__Exercise directions__. Within the records below, find the line with "Task: Duplicate the Product Title block" and the line with "Given: Click the", then reproduce exactly those two lines and all lines between them, without any picture.

__The input__.
# # # #
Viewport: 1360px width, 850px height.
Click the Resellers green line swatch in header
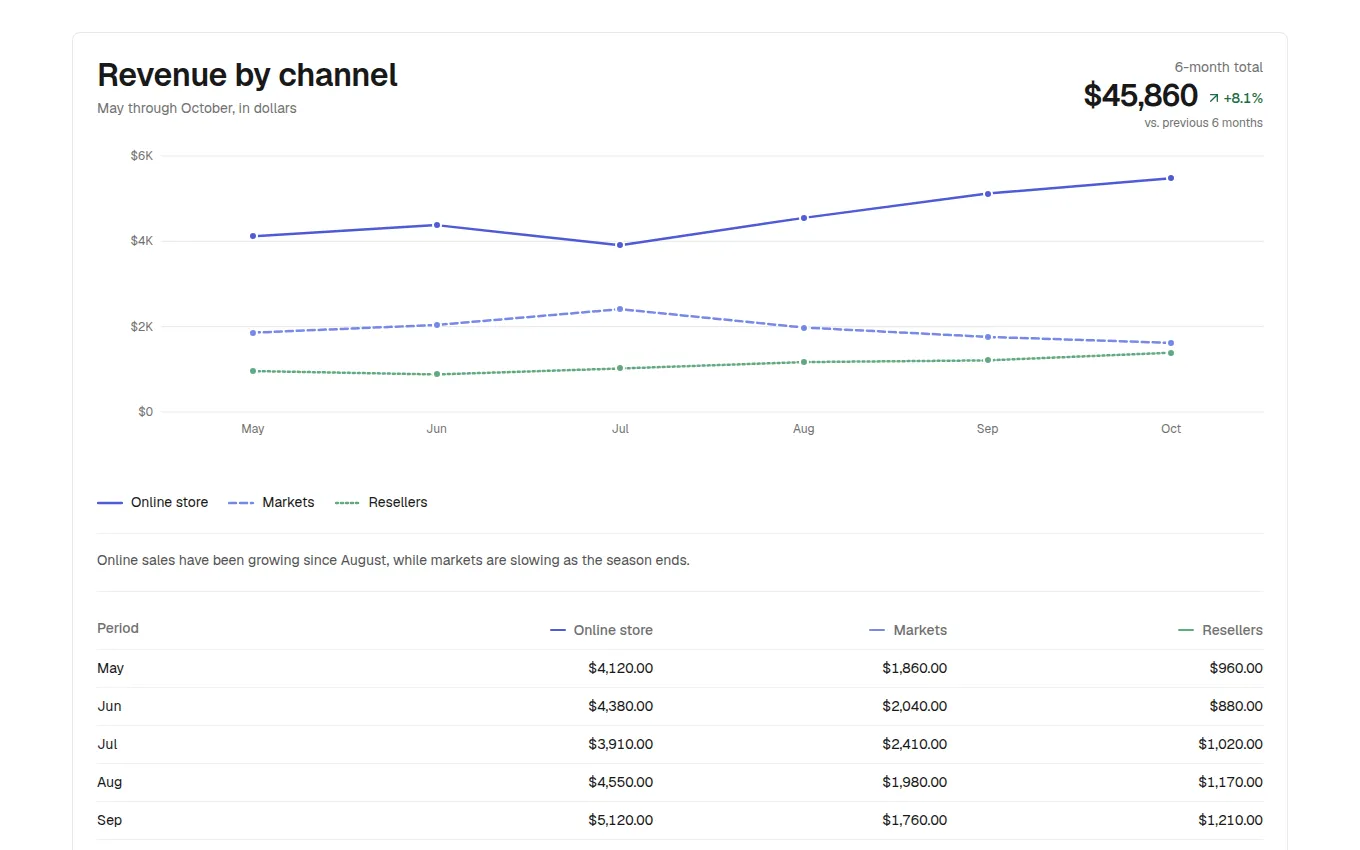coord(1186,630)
# # # #
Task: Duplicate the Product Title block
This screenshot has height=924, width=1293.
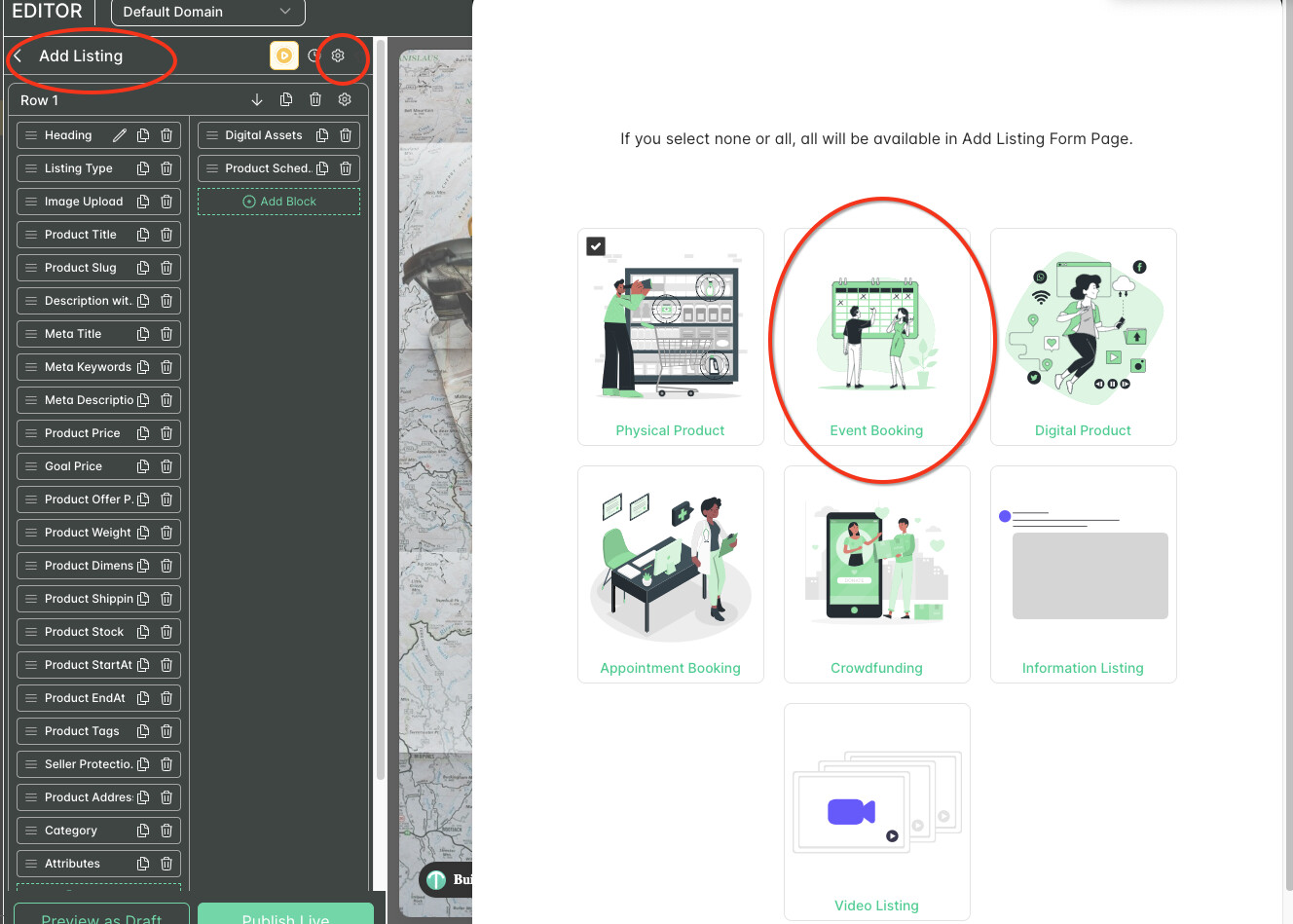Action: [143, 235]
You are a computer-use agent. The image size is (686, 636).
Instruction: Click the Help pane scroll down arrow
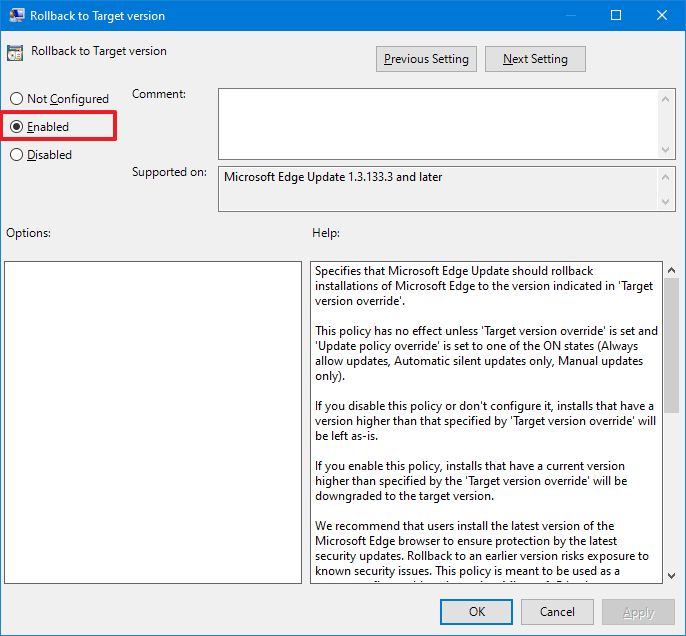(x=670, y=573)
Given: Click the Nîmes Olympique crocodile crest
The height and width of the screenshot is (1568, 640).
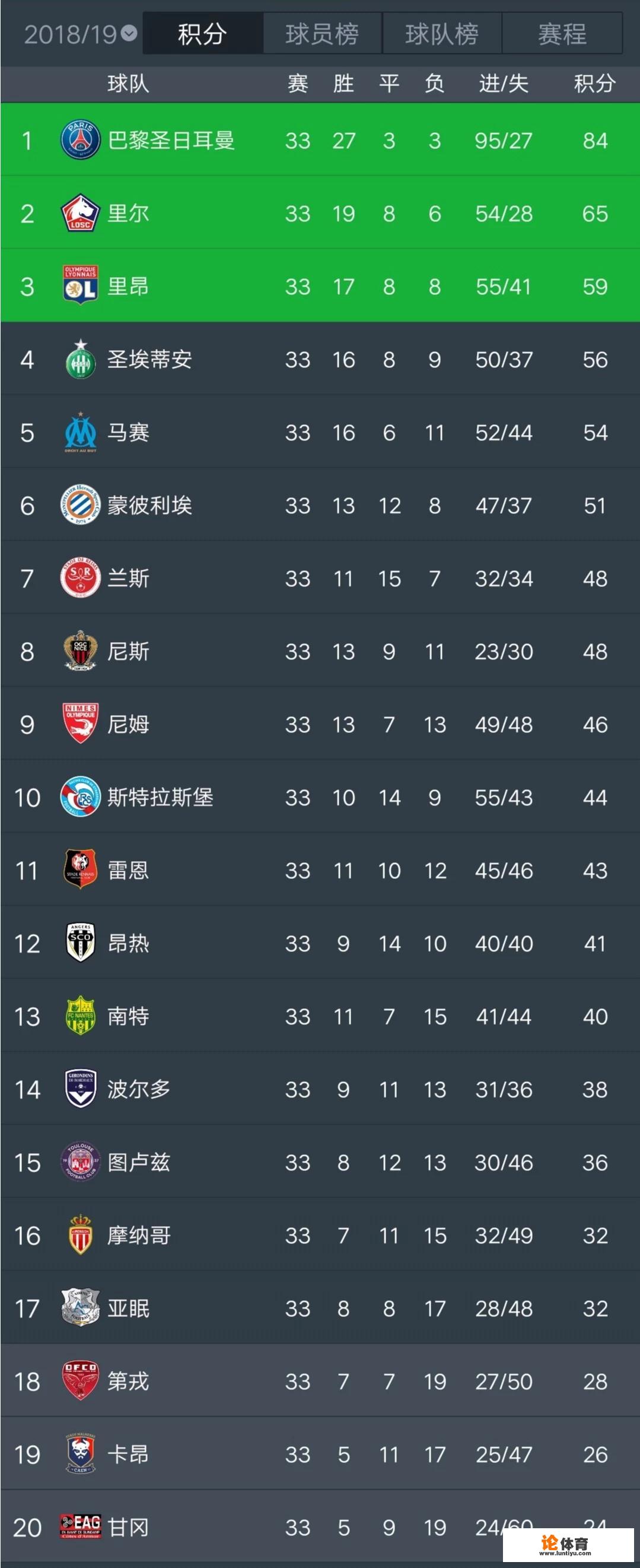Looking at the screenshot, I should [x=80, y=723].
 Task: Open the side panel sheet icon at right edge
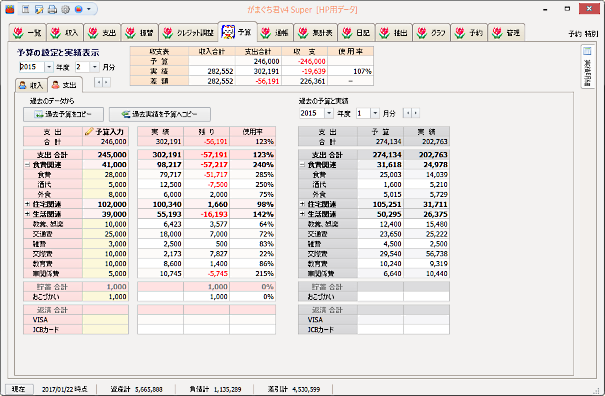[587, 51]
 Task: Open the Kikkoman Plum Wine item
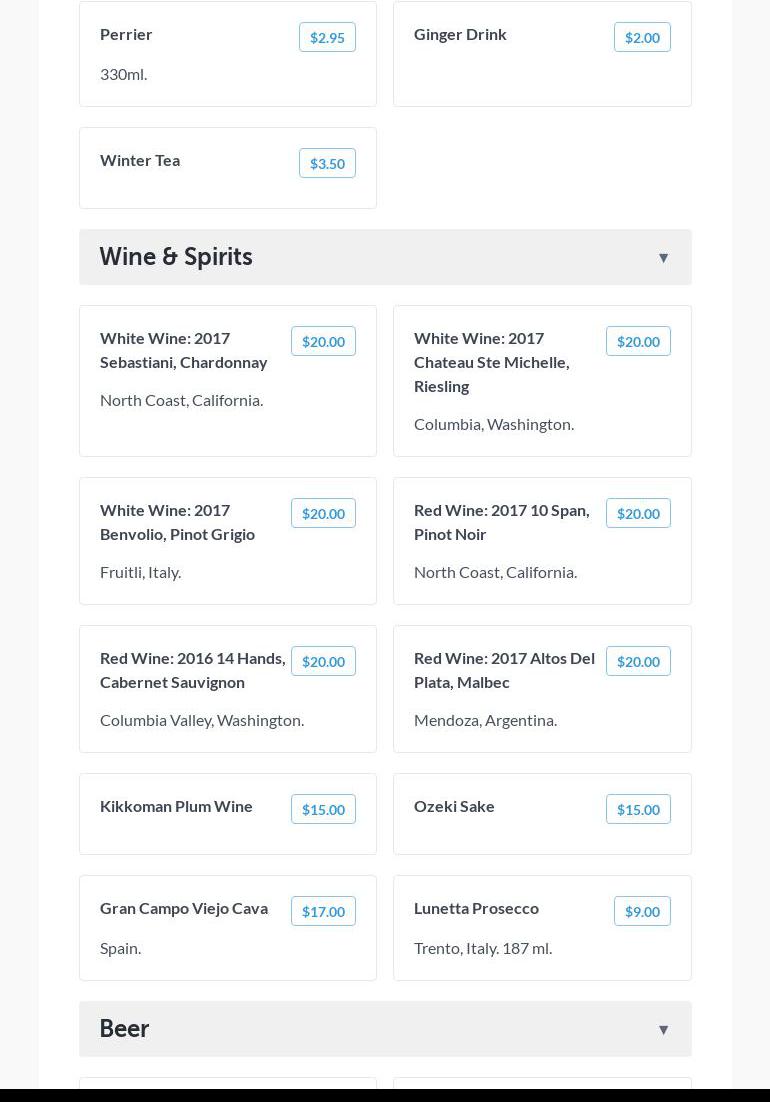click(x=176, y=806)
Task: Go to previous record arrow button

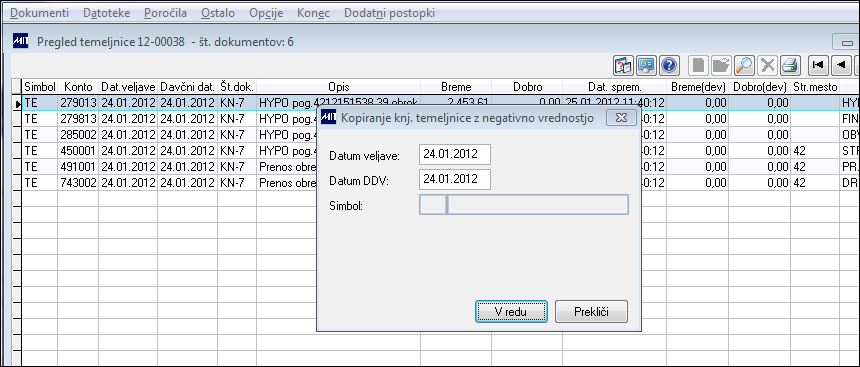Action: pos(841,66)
# # # #
__Reply__.
Task: Duplicate the Product Title block
This screenshot has height=924, width=1293.
Action: [143, 235]
You are a computer-use agent. The image size is (686, 636).
Instruction: Click the Help pane scroll down arrow
(x=670, y=573)
Given: Click the Nîmes Olympique crocodile crest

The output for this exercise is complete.